Guterres alerta para riscos da inteligência artificial e pede regras globais de segurança

Guterres alerta para riscos da inteligência artificial e pede regras globais de segurança

Secretário-geral da ONU defende que os países com maior capacidade nas áreas mais avançadas da inteligência artificial "devem estabelecer mecanismos de contacto" para evitar "um desastre global de enormes proporções".

Guilherme de Sousa - RTP / Adicionar como fonte informativa

O secretário-geral das Nações Unidas, António Guterres, alertou esta quarta-feira os líderes mundiais que os riscos da inteligência artificial não podem ser ignorados, desafiando a posição assumida por Donald Trump.

À margem de uma conferência que antecipa a Assembleia Geral da ONU, que se realiza na próxima semana, em Nova Iorque, Guterres garante que vai sensibilizar os chefes de Estado e de Governo para um tema que considera fundamental.

“Não podemos dar-nos ao luxo de ignorar as preocupações que têm sido levantadas, sobretudo por aqueles que estão na linha da frente do desenvolvimento da inteligência artificial", afirmou Guterres. “A primeira responsabilidade de qualquer governo é proteger os seus cidadãos, incluindo das ameaças associadas à inteligência artificial”, acrescentou

De acordo com a agência Reuters, o Conselho de Segurança da ONU deverá reunir-se, também durante a próxima semana, para discutir a inteligência artificial.
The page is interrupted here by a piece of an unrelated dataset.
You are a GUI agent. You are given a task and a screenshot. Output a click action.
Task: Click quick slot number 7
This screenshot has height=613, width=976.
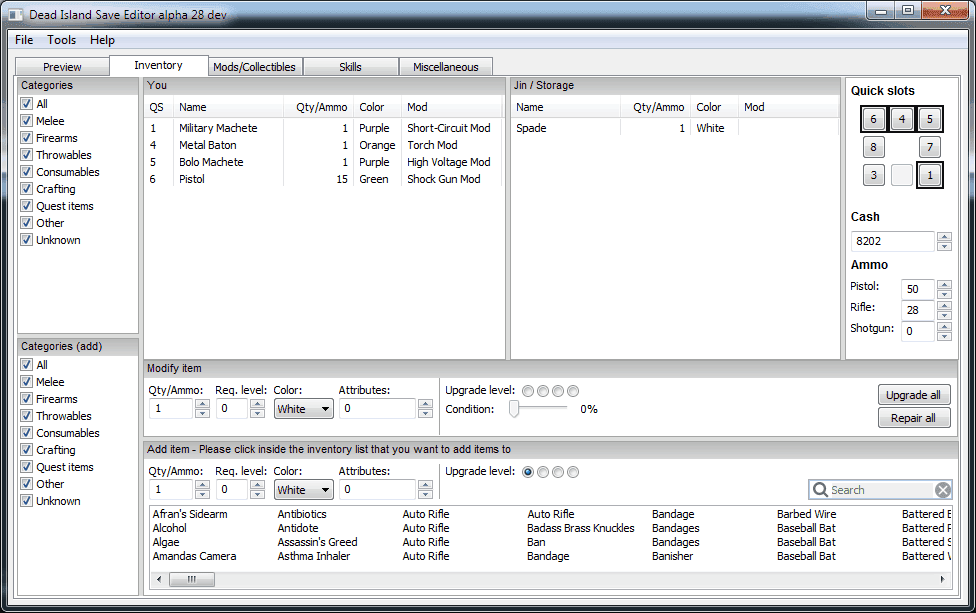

A última reunião sobre a inteligência artificial entre os 15 membros foi realizada em 2023.

Guterres defende que os países com maior capacidade nas áreas mais avançadas da inteligência artificial "devem estabelecer mecanismos de contacto, troca de informações e algumas regras comuns de segurança, de forma a evitar que esta corrida possa conduzir, um dia, a um desastre global de enormes proporções".

"Precisamos de uma compreensão partilhada sobre a forma de promover um desenvolvimento seguro, protegido e responsável da inteligência artificial, ao mesmo tempo que identificamos os momentos em que sistemas cada vez mais poderosos poderão exigir salvaguardas mais robustas ou medidas adicionais para gerir riscos potenciais", concluiu Guterres.